● DOCUMENT EXTRACT
BEGIN

I love Christmas. Maybe because I don’t have to do anything for it. And maybe because in a strange way it reminds me of my childhood: the very multicultural city I grew up in, when this was a simple, obvious reality, and not an overly used buzz word; the sparkling cards we got from friends and relatives abroad; and my own mother, fumbling with the radio dial to find Christmas songs, waiting to watch the midnight mass from Beth Lechem, just because it reminded her of her long lost childhood in Germany before the War.
On this Christmas morning Zoe, our golden lab, can sense that I’m not going to work and that we’re going on a longer walk, though it’s not Shabbat (she can tell I have my phone). The streets are quiet; the few people out are smiling; most stores are closed; there is the scent of wood burning stoves… I want to get in the middle of the almost empty freeway and yell: guys, let’s do this more often!!

END

● WHAT TO DO
1) Transcribe the Christmas passage from "I love Christmas." through "before the War.".
2) Summarize the Christmas passage in two sentences.
3) Resume the Christmas passage after its final sentence.

● EXCERPTED DATA
BEGIN

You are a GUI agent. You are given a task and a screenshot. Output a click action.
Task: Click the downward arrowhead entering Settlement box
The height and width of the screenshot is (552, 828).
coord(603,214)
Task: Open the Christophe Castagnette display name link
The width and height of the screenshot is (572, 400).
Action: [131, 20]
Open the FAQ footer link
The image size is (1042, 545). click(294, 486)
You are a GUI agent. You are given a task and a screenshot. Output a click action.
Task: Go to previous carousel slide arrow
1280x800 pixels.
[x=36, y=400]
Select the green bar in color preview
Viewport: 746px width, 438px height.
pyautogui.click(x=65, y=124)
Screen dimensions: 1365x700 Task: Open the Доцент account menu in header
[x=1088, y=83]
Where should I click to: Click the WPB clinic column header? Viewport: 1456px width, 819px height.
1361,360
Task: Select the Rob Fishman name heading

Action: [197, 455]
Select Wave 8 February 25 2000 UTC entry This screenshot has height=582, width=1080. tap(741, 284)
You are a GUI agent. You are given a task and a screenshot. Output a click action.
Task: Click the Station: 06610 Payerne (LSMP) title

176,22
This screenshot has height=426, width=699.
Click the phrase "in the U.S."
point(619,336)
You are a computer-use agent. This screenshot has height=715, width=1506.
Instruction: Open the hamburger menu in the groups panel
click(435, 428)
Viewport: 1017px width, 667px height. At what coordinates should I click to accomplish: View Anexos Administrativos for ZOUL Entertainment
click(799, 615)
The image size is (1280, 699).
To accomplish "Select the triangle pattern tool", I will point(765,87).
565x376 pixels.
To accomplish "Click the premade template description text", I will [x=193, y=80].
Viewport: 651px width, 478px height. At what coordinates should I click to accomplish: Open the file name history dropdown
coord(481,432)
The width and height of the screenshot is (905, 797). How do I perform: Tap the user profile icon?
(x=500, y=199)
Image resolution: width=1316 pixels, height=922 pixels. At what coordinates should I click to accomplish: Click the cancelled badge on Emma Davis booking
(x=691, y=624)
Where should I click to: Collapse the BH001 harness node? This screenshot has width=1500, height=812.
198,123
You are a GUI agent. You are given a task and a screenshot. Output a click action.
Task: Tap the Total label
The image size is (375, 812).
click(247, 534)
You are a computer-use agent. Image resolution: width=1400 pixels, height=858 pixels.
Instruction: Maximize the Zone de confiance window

END

● ANSWERS FOR THIS EXERCISE
1)
I love Christmas. Maybe because I don’t have to do anything for it. And maybe because in a strange way it reminds me of my childhood: the very multicultural city I grew up in, when this was a simple, obvious reality, and not an overly used buzz word; the sparkling cards we got from friends and relatives abroad; and my own mother, fumbling with the radio dial to find Christmas songs, waiting to watch the midnight mass from Beth Lechem, just because it reminded her of her long lost childhood in Germany before the War.

2) The writer loves Christmas, perhaps because it demands nothing and because it recalls a childhood in a multicultural city, sparkling cards from abroad, and a mother who searched the radio for Christmas songs and waited for the midnight mass from Beth Lechem as a reminder of her own childhood in Germany before the War. On Christmas morning the writer takes Zoe, a golden lab, on a longer walk through quiet streets where the few people out are smiling and most stores are closed, and feels like shouting that everyone should do this more often.

3)
*******

Dear fb friends who are writing messages such as “merry Xmas to all my Christian friends!”, please stop. Who are your Christian friends?? Do you not know their names? Would you really feel personally “blessed” when someone says, ‘happy yum kipur to all my jewy friends’?? Any benefits to that? and sorry for asking, but do you actually have “Christian friends”? I mean, are those who are not like you “Christian”, or are they celebrating the 25th of December because that’s what everybody does today? Do you know the details of their faith? And those of your “friendship”? How many of those do you have?? Then please, write them a real note.